▶ Task to complete: Reproduce the tail of the data exactly. It starts at the line containing "Instruction: Close the 毕业论文统计 tab" and runs to the last line.

(Collected data)
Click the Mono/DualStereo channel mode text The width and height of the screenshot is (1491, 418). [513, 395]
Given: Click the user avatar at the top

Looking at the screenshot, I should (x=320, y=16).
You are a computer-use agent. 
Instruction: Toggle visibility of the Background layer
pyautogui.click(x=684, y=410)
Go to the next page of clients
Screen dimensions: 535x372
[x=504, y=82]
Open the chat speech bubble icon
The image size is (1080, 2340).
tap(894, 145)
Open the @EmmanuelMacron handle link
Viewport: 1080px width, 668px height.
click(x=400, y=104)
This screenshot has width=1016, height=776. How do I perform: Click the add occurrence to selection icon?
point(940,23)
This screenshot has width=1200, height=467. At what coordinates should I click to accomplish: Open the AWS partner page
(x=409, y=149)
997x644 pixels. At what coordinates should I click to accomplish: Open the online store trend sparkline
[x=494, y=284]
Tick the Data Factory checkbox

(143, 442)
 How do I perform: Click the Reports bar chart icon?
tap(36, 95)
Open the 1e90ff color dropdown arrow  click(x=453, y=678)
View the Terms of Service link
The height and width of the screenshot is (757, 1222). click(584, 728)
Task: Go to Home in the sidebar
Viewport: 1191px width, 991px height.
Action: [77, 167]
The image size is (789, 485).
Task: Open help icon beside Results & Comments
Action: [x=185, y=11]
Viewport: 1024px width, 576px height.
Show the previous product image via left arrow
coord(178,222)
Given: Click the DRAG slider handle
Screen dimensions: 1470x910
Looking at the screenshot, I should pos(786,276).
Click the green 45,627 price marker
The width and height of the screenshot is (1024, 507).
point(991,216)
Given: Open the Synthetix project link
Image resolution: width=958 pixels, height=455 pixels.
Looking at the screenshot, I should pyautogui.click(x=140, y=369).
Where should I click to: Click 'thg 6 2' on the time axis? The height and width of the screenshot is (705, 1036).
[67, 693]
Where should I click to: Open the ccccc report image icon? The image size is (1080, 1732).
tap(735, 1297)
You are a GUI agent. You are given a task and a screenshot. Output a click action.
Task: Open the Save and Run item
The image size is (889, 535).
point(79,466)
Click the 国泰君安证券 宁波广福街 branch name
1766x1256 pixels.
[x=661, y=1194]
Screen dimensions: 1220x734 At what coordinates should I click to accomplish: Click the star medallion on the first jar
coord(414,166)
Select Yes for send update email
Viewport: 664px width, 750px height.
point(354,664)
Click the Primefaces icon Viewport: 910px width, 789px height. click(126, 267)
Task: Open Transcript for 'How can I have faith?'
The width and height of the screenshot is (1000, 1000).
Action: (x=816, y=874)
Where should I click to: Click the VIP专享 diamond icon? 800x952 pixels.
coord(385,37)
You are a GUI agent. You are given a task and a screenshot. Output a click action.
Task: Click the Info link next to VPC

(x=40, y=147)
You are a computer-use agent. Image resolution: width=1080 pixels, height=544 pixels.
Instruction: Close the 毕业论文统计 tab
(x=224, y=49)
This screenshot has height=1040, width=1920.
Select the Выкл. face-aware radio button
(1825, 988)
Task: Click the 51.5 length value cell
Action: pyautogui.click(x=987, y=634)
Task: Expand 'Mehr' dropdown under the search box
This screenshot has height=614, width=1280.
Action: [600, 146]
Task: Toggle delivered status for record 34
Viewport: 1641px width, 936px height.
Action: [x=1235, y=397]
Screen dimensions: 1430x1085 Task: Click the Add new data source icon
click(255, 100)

▶ Exercise response:
Instruction: Close the 毕业论文统计 tab
(x=224, y=49)
This screenshot has height=1040, width=1920.
Select the Выкл. face-aware radio button
(1825, 988)
Task: Click the 51.5 length value cell
Action: pyautogui.click(x=987, y=634)
Task: Expand 'Mehr' dropdown under the search box
This screenshot has height=614, width=1280.
Action: [600, 146]
Task: Toggle delivered status for record 34
Viewport: 1641px width, 936px height.
Action: [x=1235, y=397]
Screen dimensions: 1430x1085 Task: Click the Add new data source icon
click(255, 100)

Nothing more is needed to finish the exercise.